** TEXTO DADO **
--------

Política es lo que hacía Aníbal Barca en Cartago después de la segunda guerra púnica. Frecuentar la historia parece interesante, sobre todo cuando lo contemporáneo viste decepción.
Por Eric Calcagno*
(para La Tecl@ Eñe)
“Era en Mégara, suburbio de Cartago, en los jardines de Amílcar”. Así comienza “Salambó”, la aventura novelística que Gustave Flaubert decidió emprender en 1862 acerca de una civilización norafricana extinguida desde hacía dos milenios. La excelencia del texto amerita el esfuerzo del escritor en recrear -hasta en los detalles- la potencia cartaginesa durante la antigüedad. El padre de la bella e imaginaria Salambó fue Amílcar, un general y político cartaginés, que peleó y perdió la primera guerra púnica contra Roma (264-241 AC). Uno de los hermanos de la mítica Salambó se llamaba Aníbal, Barca de apellido. Y aquí nos encontramos con el mismo problema que tuvo Flaubert: las únicas fuentes que tenemos sobre Cartago son romanas. Al carecer del arte ejercido por el escritor francés -un orfebre de la palabra- nos remitiremos a lo existente y a lo comentado sobre quien peleó y perdió la segunda guerra púnica (218-201 AC).
Por esa guerra conocemos a Aníbal Barca. En la primera contienda, Amílcar planteó una guerra naval contra Roma para conservar Sicilia. Hijos de Fenicia, los cartagineses sabían más de naves y navegación que los romanos, gente de tierra adentro. Hasta que un barco de Cartago encalló en territorio latino y entonces los de Roma lo copiaron, cansados de ser vencidos en mar, en lo que fue tal vez el primer caso de retroingenería. Así los cartagineses perdieron la batalla naval decisiva de las Islas Egides y perdieron Sicilia. Para la segunda guerra púnica, Aníbal desplegó todo el genio e ingenio militar. El genio inventó la aproximación indirecta, pues con el mar prohibido decidió atacar por tierra, donde los romanos no lo sospechaban. El ingenio fue el cruce de las montañas de Pirineos, Alpes y Apeninos, cruces de ríos como el Ródano y el Po, para llevar la guerra al corazón de Roma. De paso, derrotó a cuanto ejército que Roma le puso enfrente, ya sea en el Tesino, en Trebia, en el lago Trasimeno y sobre todo en Cannas. Allí, en inferioridad numérica de uno a dos, los cartagineses y aliados dejaron cerca de 50.000 a 70.000 romanos muertos en el campo de batalla, según se consulte a los historiadores posteriores como Polibio o Tito-Livio, que son las principales fuentes de información sobre la época. Cayeron Cónsules, Tribunos, Cuestores, ochenta Senadores, innumerables caballeros. Bueno, al menos los romanos fueron al combate con los dirigentes a la cabeza. Igual, Aníbal había inventado la batalla de aniquilación, que después teorizará Clausewitz. Como así también había practicado la guerra de guerrillas, el reconocimiento del terreno, el espionaje, de tal manera que los romanos no tuviesen nunca la iniciativa. Aparecía donde no lo esperaban, o lo atacaban donde no estaba. “Guerra de Zapa”, diría San Martin, que también cruzó montañas aún más elevadas. Aunque Aníbal logró que varios aliados romanos pasaran al bando cartaginés, nunca tuvo la capacidad operativa de tomar Roma. Faltaba la logística que el Senado de Cartago le negaba. Aníbal tuvo que volver a África cuando los mismos romanos amenazaron la ciudad de Cartago. Y así fue vencido en la batalla de Zama por un joven de 35 años llamado Escipión. Es que las legiones adoptaron las tácticas de Aníbal.

--------

** DATOS PROPORCIONADOS **
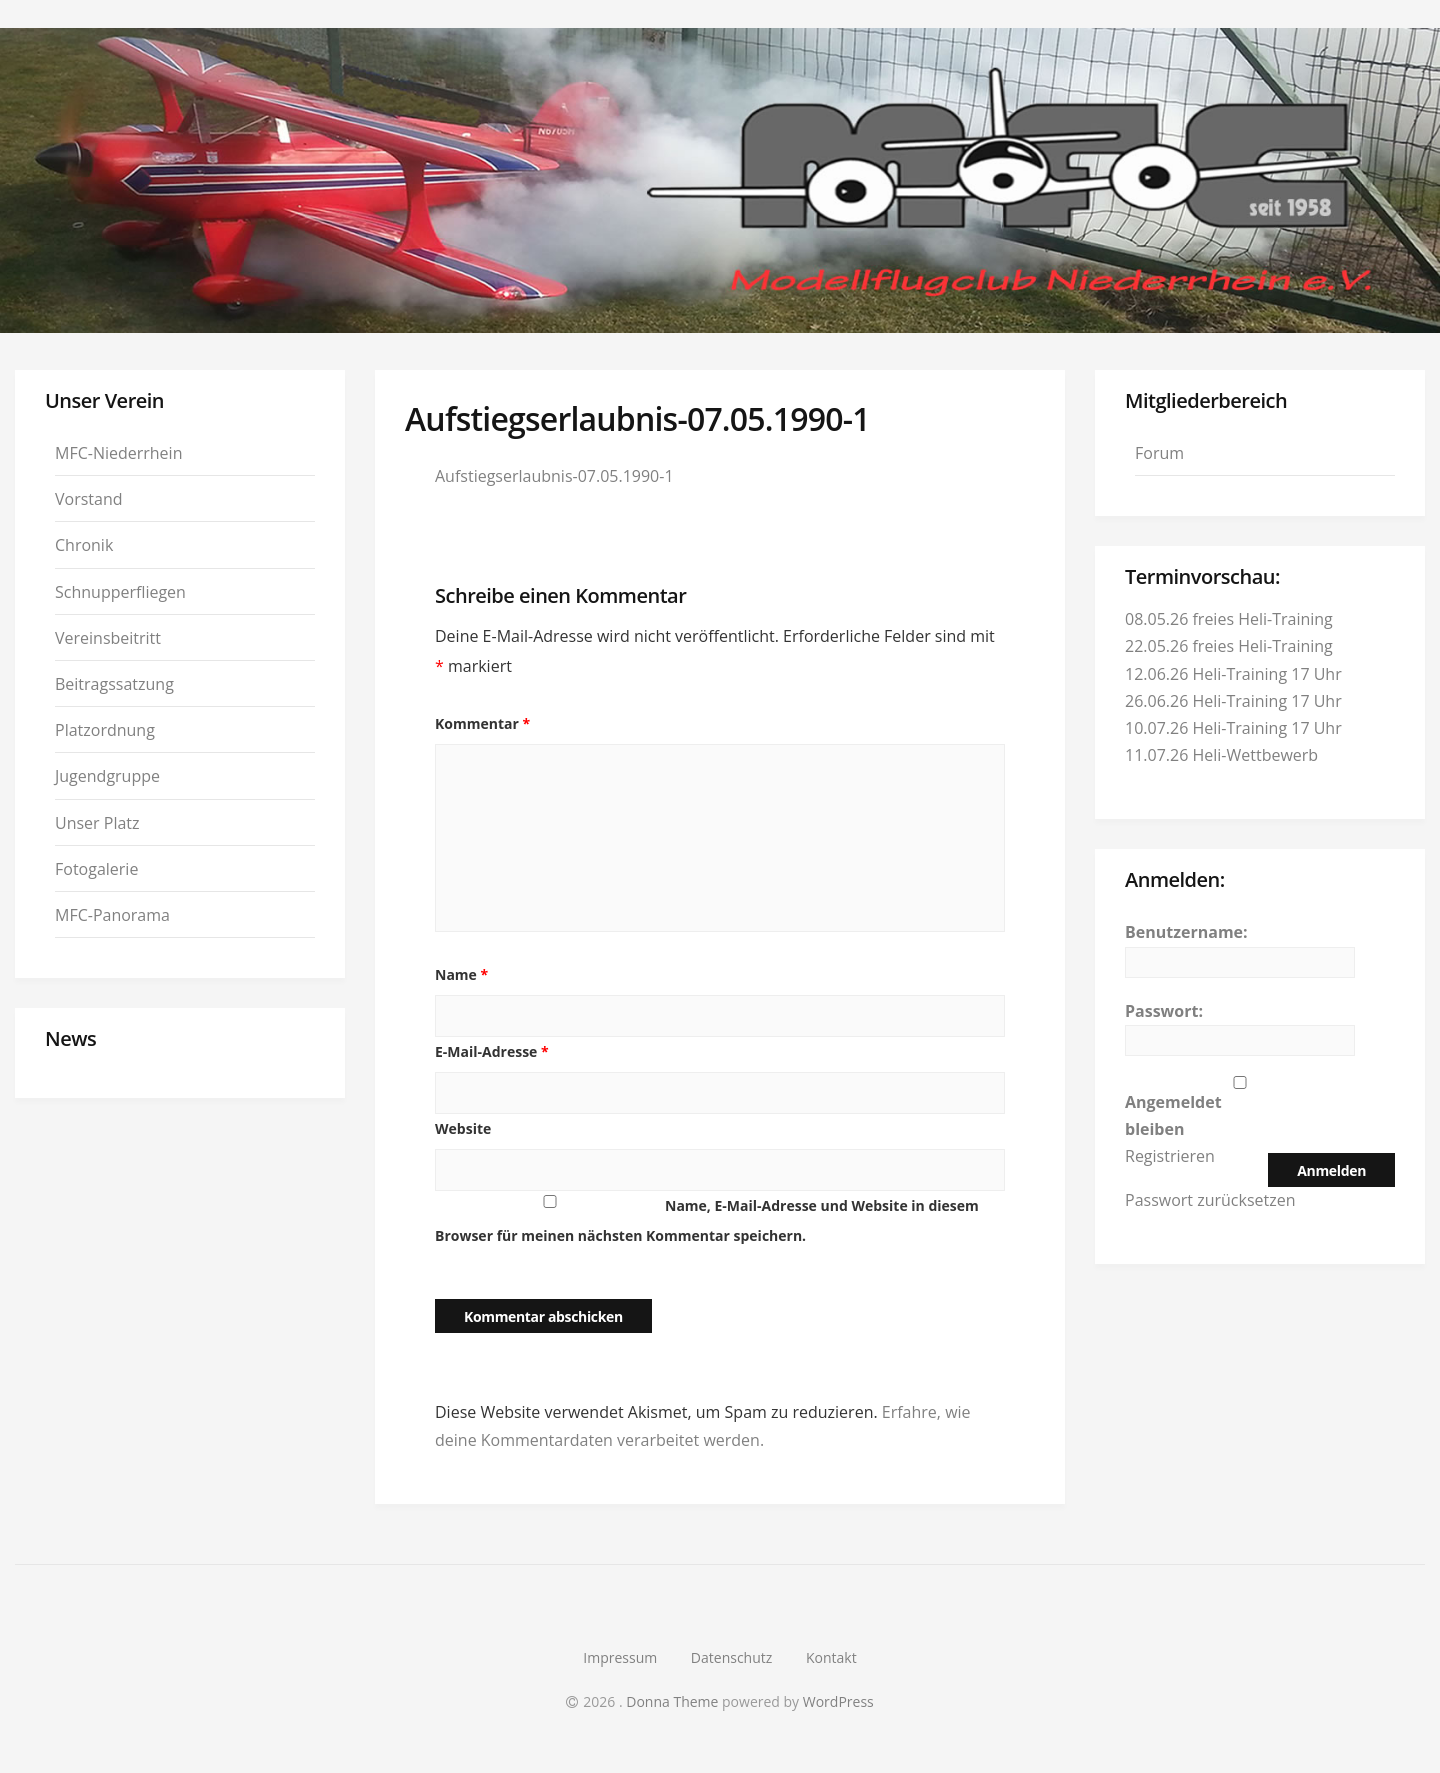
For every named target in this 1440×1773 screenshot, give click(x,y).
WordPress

--------

** QUÉ HACER **
A. Traduce al inglés esta oración del texto sobre Aníbal Barca: "Hijos de Fenicia, los cartagineses sabían más de naves y navegación que los romanos, gente de tierra adentro."
B. Reproduce el fragmento del texto sobre Aníbal Barca que va de "Política es lo" a "La Tecl@ Eñe)", ambos incluidos.
El listado viene de otra fuente, ajena al texto sobre Aníbal Barca.

** SOLUCIONES RESUELTAS **
A. Children of Phoenicia, the Carthaginians knew more about ships and navigation than the Romans, a people from inland.

B.
Política es lo que hacía Aníbal Barca en Cartago después de la segunda guerra púnica. Frecuentar la historia parece interesante, sobre todo cuando lo contemporáneo viste decepción.
Por Eric Calcagno*
(para La Tecl@ Eñe)